Well, I would hope they would give us a look because of the values that we deliver and the quality and consistency of our services and the breadth of the things that we bring. And I would say also our innovative dynamic, we are well-known for being in the forefront of innovation. And we have really compelling cost structures and probably deeper into more diverse and care management to the commentary this morning. So I would hope that they would be looking at us for those elements, and then good if they're concerned about other dynamics in the marketplace I can't comment on that, but I would hope it is for the former and so I would kind of leave it at that.

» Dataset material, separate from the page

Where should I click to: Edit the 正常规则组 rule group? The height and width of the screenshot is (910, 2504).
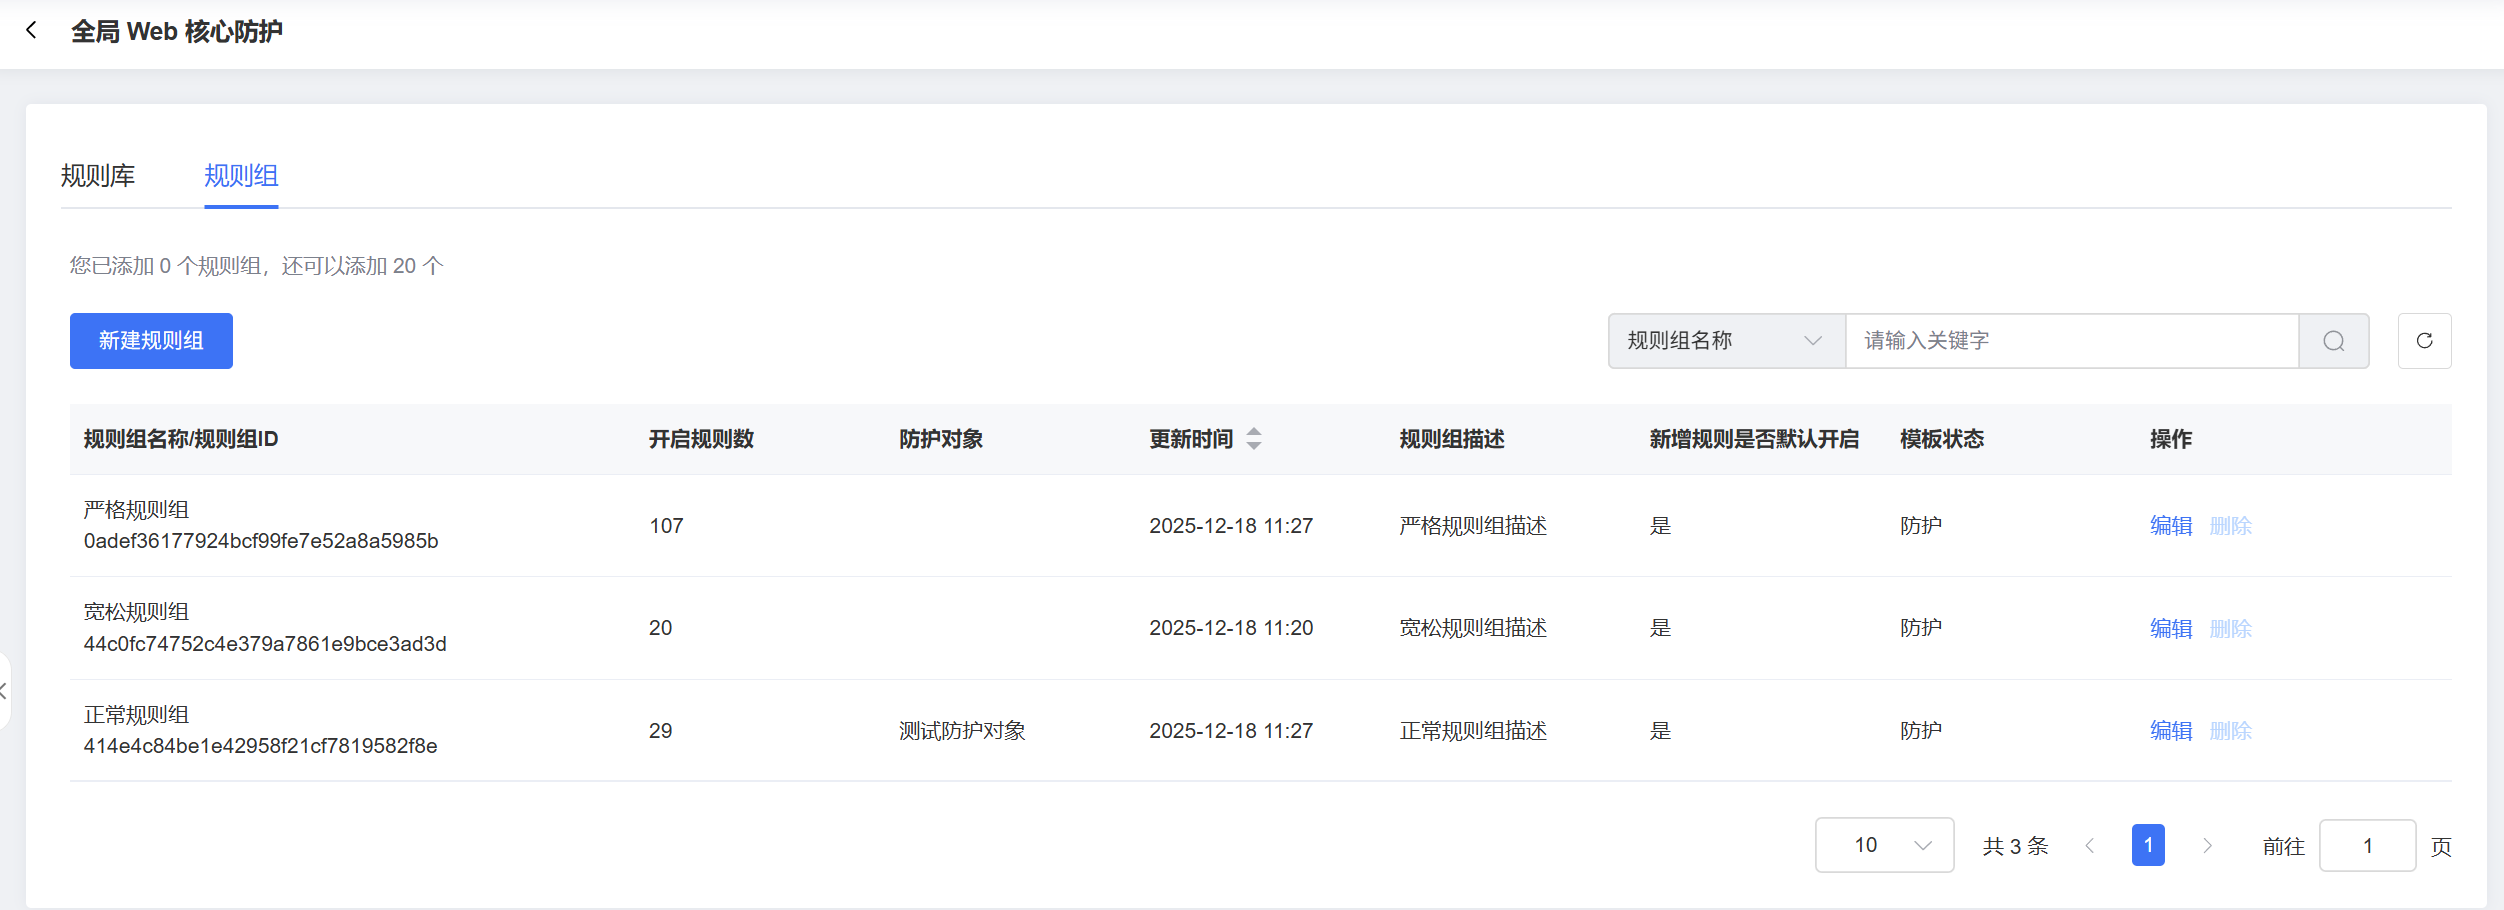coord(2170,731)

I do think the marketplace will be strong and robust in the next couple of years. Jeff, do you agree?

JA
Jeff AlterCEO, UnitedHealthcare Employer & Individual

Yes, Steve. Just reminder, we already served an overwhelming majority of that marketplace and I think the value that Steve described is seen by those clients today and we hope that that reputation continues to help us grow into the marketplace that we don't currently serve.

DW
Dave WichmannPresident, CFO

I think we're looking at a strong national outlook for next year.

SH
Stephen HemsleyCEO

As we mentioned in the last call, our '16 national account season has progressed very nicely towards the end right now, and we'd see a better '16 season in '15, which was better than '14, so the momentum and trajectory is something that we're very pleased with. Thank you. We are pleased to have delivered good performance year-to-date. We'll continue to improve the quality of our products and services as our last commentary. And we remain optimistic about 2016, and look forward to sharing more information with you about the future of UnitedHealth Group, Optum and UnitedHealthcare at our Investor Conference on December 1. So thank you for your attention today.

Operator

And this does conclude today's program. Thanks for your participation. You may now disconnect. Have a great day.